I’m training a customized latent diffusion model, which replaces text embeddings with a custom embedding, and I’m finding that, while the loss drops in a fairly normal way for the first few hundred steps, it then levels off and only improves very slowly. The loss itself is also quite high compared to the standard stable diffusion training—i.e., levelling off at around 0.58 vs 0.1 for stable diffusion (in previous runs on my data, that is). In part this is because I’ve added a term to the loss function, but that shouldn’t account for quite so much difference.
One thing I’m wondering is whether perhaps the standard cross_attention_dim
size of 768 is too small for my data? Does that make sense?
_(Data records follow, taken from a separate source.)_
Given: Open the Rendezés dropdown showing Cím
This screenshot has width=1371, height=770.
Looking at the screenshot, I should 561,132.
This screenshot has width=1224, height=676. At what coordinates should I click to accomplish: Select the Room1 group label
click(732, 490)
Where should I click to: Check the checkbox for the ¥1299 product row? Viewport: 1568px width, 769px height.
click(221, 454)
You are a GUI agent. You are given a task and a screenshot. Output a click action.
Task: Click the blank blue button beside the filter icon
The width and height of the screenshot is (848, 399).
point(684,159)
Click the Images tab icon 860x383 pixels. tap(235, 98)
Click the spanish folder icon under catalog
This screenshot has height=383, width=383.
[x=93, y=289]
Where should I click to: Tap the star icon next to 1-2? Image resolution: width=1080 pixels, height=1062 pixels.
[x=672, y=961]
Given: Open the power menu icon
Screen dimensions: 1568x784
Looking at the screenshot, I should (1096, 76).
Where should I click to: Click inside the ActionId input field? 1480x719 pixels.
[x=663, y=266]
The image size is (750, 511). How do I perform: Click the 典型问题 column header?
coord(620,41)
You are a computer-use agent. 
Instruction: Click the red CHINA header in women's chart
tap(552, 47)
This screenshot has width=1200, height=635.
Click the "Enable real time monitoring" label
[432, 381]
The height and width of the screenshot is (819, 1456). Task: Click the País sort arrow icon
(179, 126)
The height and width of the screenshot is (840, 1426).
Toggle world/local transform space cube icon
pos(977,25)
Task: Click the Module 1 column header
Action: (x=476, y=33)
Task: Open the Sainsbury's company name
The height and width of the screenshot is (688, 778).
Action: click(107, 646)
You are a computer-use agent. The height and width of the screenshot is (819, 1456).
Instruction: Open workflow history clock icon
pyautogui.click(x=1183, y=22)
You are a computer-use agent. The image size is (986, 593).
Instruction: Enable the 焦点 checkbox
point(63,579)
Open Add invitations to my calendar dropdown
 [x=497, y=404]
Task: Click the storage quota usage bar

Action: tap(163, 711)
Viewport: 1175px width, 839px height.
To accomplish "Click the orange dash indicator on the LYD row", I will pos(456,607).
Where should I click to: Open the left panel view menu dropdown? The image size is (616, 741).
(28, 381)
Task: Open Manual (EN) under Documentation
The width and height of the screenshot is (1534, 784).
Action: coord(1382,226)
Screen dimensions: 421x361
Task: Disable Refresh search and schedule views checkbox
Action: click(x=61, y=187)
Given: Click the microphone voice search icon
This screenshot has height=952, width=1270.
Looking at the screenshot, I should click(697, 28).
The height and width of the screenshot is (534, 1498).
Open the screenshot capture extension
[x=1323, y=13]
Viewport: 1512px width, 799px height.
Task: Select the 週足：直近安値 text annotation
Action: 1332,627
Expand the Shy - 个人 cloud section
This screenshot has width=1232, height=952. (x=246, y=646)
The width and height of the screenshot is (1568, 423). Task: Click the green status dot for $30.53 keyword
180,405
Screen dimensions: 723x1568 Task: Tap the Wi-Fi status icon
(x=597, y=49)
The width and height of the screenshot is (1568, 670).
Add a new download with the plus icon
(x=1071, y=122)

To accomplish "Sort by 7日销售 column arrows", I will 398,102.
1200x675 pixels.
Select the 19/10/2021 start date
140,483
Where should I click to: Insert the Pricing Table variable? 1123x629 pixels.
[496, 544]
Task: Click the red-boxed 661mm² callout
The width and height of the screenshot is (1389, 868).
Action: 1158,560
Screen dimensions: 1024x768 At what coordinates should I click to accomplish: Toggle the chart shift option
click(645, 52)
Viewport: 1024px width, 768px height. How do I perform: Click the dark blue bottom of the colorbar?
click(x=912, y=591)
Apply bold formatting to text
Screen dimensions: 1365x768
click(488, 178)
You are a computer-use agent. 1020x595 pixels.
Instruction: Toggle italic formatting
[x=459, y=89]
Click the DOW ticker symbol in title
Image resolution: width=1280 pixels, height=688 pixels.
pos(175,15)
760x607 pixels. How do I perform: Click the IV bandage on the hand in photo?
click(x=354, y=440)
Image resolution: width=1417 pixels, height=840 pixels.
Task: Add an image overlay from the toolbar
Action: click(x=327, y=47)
Because I’ve never done this kind of “surgery” before (ha) I stuck with the original text-embedding size (77, 768), just to be as “compliant” as possible, and made my embedding fit that. But maybe it doesn’t offer enough parameters for the model to learn what I’m trying to learn?
I should clarify that I haven’t tested a checkpoint yet, to see whether it’s working as expected, so I don’t really know anything’s wrong. The loss just seems quite high to have stopped improving, compared to what I’m used to from standard stable diffusion training.
Any thoughts appreciated.
EDIT: I should clarify that the latent the unet is generating is the same shape as the standard model: (4, 64, 64).
1 Like
Actually, watching an unaltered train_text_to_image.py
script running on my data, from scratch, I’m noticing that it’s quite a similar pattern. Once it reaches around 0.1 it bounces around a lot, without actually improving. Is that typical, or is it perhaps an issue with my data? I’m working with a small “dev” dataset, intended to represent one type of output but to be small enough for quick iteration/experimentation. Is it possible that hitting plateaus like this is an indication of a dataset problem, rather than training—i.e., the model learns what it can from what I’m giving it, but stops improving because there isn’t enough to generalize?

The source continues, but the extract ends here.